Cas 3 : Jeune cheval sensible au changement d'alimentation. Un jeune cheval destiné à la vente digère mal tous les changements d'alimentation. Solutions préventives :

  • Gardez une alimentation ultra-stable : même foin, même grain, même horaire.
  • Introduisez les changements sur minimum 3 semaines.
  • Ajoutez des probiotiques en permanence pour stabiliser le microbiote.
  • Gardez le stress au minimum : transport, montage progressif, compétitions graduées.

Que faire si les solutions ne fonctionnent pas ?

Il y a des situations où même après avoir essayé solutions naturelles et traitements vétérinaires standard, le cheval continue à avoir des problèmes digestifs.

D'abord, demandez-vous si le diagnostic est vraiment correct. Un problème diagnostiqué comme "selle sensible" pourrait être lié à des ulcères. Une "diarrhée chronique" inexplicable pourrait être une hypersensibilité alimentaire. Insistez pour qu'une endoscopie gastrique soit faite si les ulcères sont soupçonnés, plutôt que de traiter à l'aveugle.

Ensuite, envisagez une réévaluation complète de l'alimentation. Peut-être que ce cheval ne tolère pas un ingrédient spécifique du grain : soja, maïs, avoine. Essayez une alimentation minimale : foin pur + un complément minéral basique + huile. Puis, réintroduisez les éléments un par un pour identifier le coupable.

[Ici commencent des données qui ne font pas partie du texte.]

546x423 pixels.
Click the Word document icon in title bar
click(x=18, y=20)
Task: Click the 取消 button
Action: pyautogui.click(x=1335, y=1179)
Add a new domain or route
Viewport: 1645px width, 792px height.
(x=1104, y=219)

Envisagez aussi une prise en charge psychologique. Un cheval anxieux chronique aura un système digestif fragile. Le travail en liberté, les sorties au pré sans contrainte, la réduction des horaires d'entraînement intensif peuvent faire la différence.

Si le vétérinaire local n'avance pas, cherchez un avis spécialisé auprès d'une clinique équine réputée ou d'un spécialiste en gastroentérologie équine.

Parfois aussi, l'acceptation est de mise. Certains chevaux resteront sensibles digestivement leur vie entière. Il s'agit d'apprendre à les gérer de manière optimale : alimentation allégée, stress minimal, entretien régulier.